The position is understandable. Loss aversion is one of the most powerful forces in human psychology; who would want to endanger the polling lead? Only twice in their history have Labour won a commanding majority from opposition, so the stakes are high. As are expectations. The party is being scrutinised as though it is already in government, despite the fact that shadow cabinet members only have a handful of advisers to support them — unlike their counterparts in power, who have half a million civil servants to draw upon.

It’s not fair, but if you thought politics was fair then, like Humphrey Bogart in Casablanca, you were misinformed. When a country is demanding change, it’s a leadership’s responsibility to give them what they want.

No voter doubts the scale of the challenges that the UK faces. After being battered by the global financial crisis, Brexit, the pandemic and now inflation, the electorate will not need to be convinced of that. What they fear is a lack of ambition. Starmer needs to come out swinging.

Great parties must have great causes. There is no greater cause than restoring this great country of ours. Of course that means symbolic policies such as VAT on private school fees to fund investment in state sector education, and changing the taxation of non-doms to pay for recruiting more nurses. But it also means — go big or go home.

If you can’t be Tony Blair, who was able, with Gordon Brown, to spend the proceeds of the economic growth he inherited, then be Clement Attlee: the postwar Labour leader’s cause was nothing less than laying the foundations of “a new Jerusalem”.

This doesn’t mean new ideas — they are there already. Labour’s industrial strategy aims to create jobs, and cut costs permanently for families, by decarbonising the UK’s economy. But the message won’t be heard while Labour calls it a “green prosperity plan” — when voters are told something is “green”, at best they hear “well meaning” but normally they hear “tax hike”.

In politics, some problems just have to be faced head on. There is no future that doesn’t tackle the climate crisis. There is no avoiding transition. The question is how the changes will impact the public. That is where Labour must be bold and ask: “Who do you trust to make the right changes for our country — and make them fairly for working people?” Say it with the confidence of a party on 44 per cent in the polls facing a government languishing on 24 per cent.

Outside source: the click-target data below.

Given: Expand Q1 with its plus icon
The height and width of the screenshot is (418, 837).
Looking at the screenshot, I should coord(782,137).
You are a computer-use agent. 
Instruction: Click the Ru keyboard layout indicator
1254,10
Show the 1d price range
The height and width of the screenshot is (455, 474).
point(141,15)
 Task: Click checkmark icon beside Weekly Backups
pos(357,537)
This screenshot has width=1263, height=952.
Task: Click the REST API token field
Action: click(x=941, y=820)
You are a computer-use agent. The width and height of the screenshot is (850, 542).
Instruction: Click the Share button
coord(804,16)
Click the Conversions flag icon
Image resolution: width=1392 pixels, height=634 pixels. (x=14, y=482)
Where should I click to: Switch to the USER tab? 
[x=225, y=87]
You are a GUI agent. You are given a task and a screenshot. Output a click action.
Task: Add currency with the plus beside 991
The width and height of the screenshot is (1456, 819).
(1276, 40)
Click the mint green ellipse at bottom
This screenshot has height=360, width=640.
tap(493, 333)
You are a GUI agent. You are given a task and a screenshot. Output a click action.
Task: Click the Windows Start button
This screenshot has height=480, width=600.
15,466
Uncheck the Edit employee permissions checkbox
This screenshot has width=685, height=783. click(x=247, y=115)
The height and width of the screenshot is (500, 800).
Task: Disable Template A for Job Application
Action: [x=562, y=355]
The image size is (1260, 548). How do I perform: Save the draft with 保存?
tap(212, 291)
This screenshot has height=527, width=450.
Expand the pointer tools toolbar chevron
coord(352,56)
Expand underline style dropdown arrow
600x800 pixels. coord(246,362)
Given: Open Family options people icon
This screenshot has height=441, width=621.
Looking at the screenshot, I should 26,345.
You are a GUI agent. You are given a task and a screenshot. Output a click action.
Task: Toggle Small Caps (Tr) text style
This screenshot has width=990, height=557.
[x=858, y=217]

No opposition party can provide the detailed renewal programme required to reverse the cumulative impact of the past four Conservative governments and their five prime ministers. There are many challenges ahead. Families and communities across the country are in deep poverty. Sewage is pumped into rivers and on to beaches. Schools have had to cut teaching assistants — and are now being evacuated because of dangers from their crumbling buildings. Hospitals have waiting lists into the millions, and older people with dementia wait 50 days to be placed in a care home.

So many spheres of national life have reached the limits of make-do-and-mend. Change will be a collective endeavour. But hope, that essential element of great political leadership, will go nowhere without proud and confident leadership.

As a dedicated football fan, Starmer knows the taunt “You only sing when you’re winning!” He’s winning — why isn’t he leading the singing?